=== Try it ===
What you return must be the full data, repeated verbatim, with no pictures in it.

**** Data for processing ****

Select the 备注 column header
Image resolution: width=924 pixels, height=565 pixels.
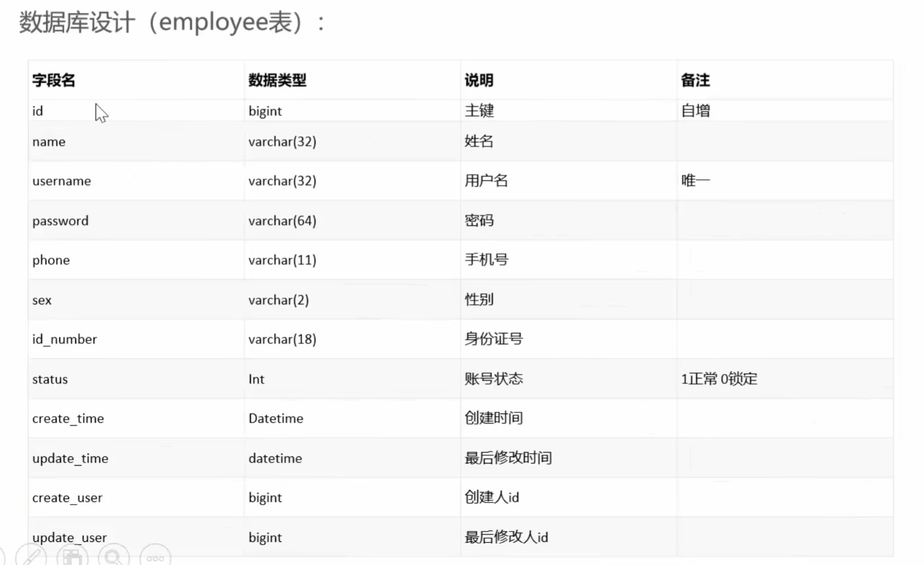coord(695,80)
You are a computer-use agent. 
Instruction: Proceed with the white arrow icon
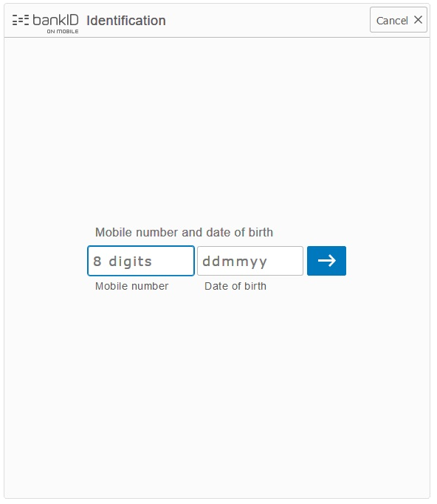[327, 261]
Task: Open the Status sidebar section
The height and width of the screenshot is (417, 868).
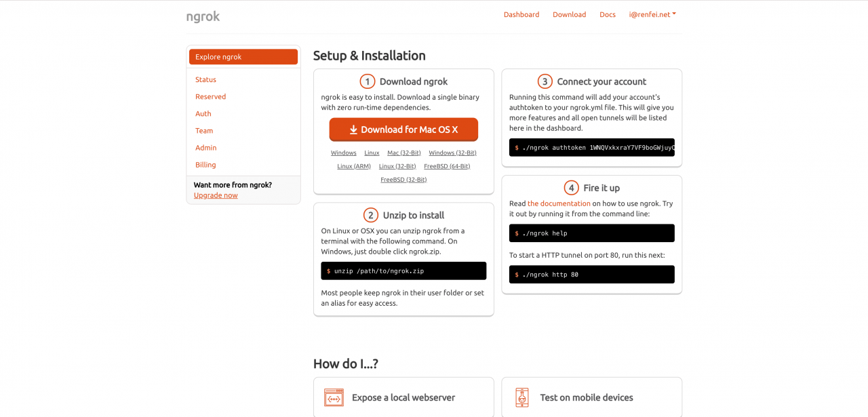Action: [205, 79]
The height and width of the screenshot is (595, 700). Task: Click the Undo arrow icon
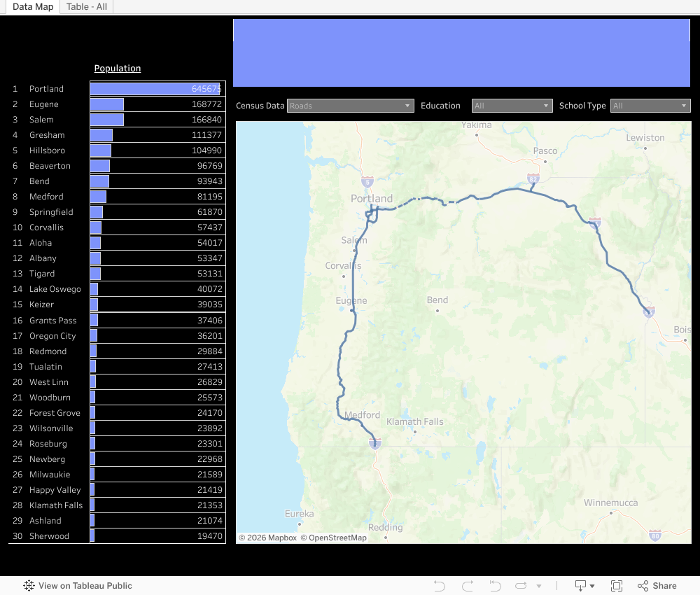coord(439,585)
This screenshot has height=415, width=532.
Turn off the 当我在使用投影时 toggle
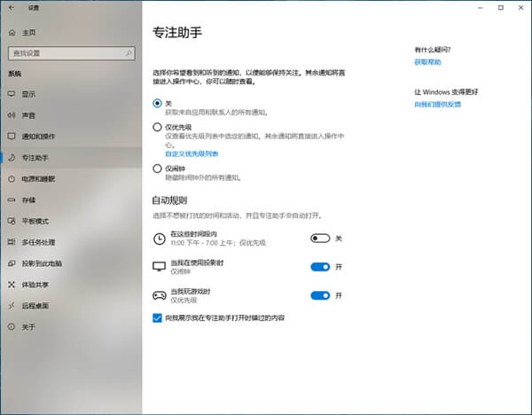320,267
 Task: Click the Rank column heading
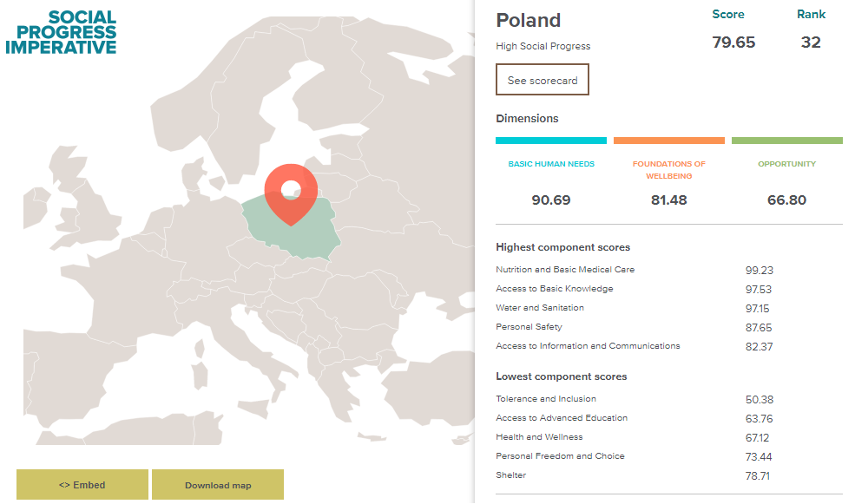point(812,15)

****

=== Solution ===
Select the 备注 column header
Image resolution: width=924 pixels, height=565 pixels.
coord(695,80)
You are a computer-use agent. 
Instruction: Proceed with the white arrow icon
[327, 261]
Task: Open the Status sidebar section
The height and width of the screenshot is (417, 868).
Action: [205, 79]
The height and width of the screenshot is (595, 700). Task: Click the Undo arrow icon
coord(439,585)
This screenshot has height=415, width=532.
Turn off the 当我在使用投影时 toggle
320,267
 Task: Click the Rank column heading
point(812,15)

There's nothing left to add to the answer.